Please download the IDE from Arduino Website. Install any version >= 1.8.14
Please checkout our first session EdgeAI Lab with Microcontrollers Session #1: Overview of EdgeAI Applications if you want to refer to quick video guide.
The next step is to install the Libraries related to Arduino Nano 33 BLE Sense board.
There is a simple QuickStart Guide to install the necessary packages. You can check if the board can be programmed by trying out Simple LED Blink example.
Next, we need to install the Arduino LSM9DS1 library to be able to communicate with the accelerometer. Arduino Nano 33 BLE Sense board uses LSM9DS1 which contains 3D accelerometer, 3D gyroscope, 3D magnetometer.
You can install libraries from the Library Manager. You can find that from Arduino Tools menu > Manage Libraries > Library Manager.
Please download the Prebuild Library. We need to add this to our project.
To add, select Sketch menu > Include Library > Add .ZIP Library ...
If you get no error, then everything is fine.
To run the example, open the file fan_status_detection.ino in Arduino. Since its .ino file, it will be automatically opened by Arduino IDE if it was installed successfully.
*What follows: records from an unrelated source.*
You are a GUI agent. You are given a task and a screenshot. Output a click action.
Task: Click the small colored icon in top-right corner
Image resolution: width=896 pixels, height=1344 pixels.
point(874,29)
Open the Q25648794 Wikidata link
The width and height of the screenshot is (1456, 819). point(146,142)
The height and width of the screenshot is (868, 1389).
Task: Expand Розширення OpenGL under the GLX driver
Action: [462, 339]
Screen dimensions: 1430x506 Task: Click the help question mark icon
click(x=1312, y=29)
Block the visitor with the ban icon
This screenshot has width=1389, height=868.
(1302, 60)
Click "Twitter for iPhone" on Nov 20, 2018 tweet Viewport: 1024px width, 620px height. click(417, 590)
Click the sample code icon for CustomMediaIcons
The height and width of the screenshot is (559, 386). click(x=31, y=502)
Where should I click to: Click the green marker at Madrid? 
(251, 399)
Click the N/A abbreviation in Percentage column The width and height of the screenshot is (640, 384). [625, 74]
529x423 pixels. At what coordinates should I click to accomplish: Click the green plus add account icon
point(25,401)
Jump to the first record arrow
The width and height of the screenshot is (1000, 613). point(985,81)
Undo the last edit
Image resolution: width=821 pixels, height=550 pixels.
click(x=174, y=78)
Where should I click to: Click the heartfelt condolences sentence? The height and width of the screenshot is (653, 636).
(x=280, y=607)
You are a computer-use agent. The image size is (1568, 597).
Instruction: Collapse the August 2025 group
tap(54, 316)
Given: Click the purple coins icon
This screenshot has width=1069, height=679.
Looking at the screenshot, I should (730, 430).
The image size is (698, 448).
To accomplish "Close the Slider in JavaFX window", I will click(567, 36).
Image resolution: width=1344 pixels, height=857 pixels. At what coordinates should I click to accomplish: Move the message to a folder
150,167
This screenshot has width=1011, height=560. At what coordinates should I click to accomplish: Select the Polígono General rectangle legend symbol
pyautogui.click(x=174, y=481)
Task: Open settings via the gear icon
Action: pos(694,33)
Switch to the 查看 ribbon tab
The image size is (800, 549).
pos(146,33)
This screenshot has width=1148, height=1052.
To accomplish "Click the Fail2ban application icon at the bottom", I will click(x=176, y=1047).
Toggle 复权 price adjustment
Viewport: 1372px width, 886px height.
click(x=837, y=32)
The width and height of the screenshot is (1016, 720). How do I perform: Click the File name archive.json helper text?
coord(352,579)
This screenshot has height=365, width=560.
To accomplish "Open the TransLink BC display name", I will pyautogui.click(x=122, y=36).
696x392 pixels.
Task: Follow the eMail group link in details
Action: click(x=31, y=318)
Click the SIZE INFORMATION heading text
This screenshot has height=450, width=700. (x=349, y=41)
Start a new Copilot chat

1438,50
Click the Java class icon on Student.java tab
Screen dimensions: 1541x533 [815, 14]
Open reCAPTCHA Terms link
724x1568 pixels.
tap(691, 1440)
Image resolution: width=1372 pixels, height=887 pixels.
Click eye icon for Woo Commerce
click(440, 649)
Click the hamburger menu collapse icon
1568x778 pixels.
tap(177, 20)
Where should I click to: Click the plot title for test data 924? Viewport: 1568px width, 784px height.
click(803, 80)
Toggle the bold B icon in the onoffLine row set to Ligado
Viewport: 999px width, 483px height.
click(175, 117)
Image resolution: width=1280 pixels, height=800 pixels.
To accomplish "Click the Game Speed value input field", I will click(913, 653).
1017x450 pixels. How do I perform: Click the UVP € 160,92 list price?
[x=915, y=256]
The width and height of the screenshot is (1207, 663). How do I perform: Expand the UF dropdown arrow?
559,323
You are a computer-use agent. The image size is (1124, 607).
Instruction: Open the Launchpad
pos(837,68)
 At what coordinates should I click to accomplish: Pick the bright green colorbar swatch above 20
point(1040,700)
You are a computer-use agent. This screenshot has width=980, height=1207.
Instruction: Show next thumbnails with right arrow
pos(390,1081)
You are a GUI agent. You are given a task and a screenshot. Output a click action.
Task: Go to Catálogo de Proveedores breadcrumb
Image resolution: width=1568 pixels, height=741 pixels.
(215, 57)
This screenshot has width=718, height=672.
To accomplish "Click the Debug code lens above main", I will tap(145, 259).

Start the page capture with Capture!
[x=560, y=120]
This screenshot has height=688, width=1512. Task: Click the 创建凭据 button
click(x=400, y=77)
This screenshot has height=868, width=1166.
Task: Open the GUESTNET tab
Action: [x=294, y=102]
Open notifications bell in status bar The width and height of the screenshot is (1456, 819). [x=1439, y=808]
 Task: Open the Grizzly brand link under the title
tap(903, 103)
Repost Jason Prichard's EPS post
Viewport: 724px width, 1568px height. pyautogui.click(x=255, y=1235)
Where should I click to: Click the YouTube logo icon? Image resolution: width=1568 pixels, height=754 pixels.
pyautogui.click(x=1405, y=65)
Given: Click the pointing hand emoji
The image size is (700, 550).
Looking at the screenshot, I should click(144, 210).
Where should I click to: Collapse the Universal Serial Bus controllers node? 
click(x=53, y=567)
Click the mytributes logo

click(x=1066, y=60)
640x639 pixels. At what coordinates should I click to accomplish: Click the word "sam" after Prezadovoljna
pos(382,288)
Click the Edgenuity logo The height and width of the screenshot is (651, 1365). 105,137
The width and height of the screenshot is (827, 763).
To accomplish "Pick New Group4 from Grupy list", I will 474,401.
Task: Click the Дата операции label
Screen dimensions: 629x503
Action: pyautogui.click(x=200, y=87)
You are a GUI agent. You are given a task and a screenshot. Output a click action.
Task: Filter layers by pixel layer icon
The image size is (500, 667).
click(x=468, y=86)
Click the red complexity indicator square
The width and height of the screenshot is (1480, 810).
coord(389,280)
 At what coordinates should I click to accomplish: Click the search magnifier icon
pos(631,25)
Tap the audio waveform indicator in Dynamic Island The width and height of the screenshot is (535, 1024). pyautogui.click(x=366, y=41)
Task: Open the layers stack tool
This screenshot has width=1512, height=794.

If not, then you can open it through the standard operation (File > Open > Path to fan_status_detection.ino).
Click Verify button. It might take a while for compilation and verification process. You should get the following message on successful completion.
Done Compiling
Sketch uses 271672 bytes (27%) of program storage space. Maximum is 983040 bytes.
Global variables use 47888 bytes (18%) of dynamic memory, leaving 214256 bytes for local variables. Maximum is 262144 bytes.
After that, click on Upload button to upload the firmware to Arduino Nano board.
Sketch uses 271672 bytes (27%) of program storage space. Maximum is 983040 bytes.
Global variables use 47888 bytes (18%) of dynamic memory, leaving 214256 bytes for local variables. Maximum is 262144 bytes.
Device : nRF52840-QIAA
Version : Arduino Bootloader (SAM-BA extended) 2.0 [Arduino:IKXYZ]
Address : 0x0
Pages : 256
Page Size : 4096 bytes
Total Size : 1024KB
Planes : 1
Lock Regions : 0
Locked : none
Security : false
Erase flash
Done in 0.001 seconds
Write 271680 bytes to flash (67 pages)
[==============================] 100% (67/67 pages)
Done in 10.714 seconds
The inference results are sent via Serial Port configured with baud-rate of 115200 bps.
You can open up the Serial Monitor from the Tools menu.
The probabilities of each class (Idle, High, Medium and Low) are logged in to the console.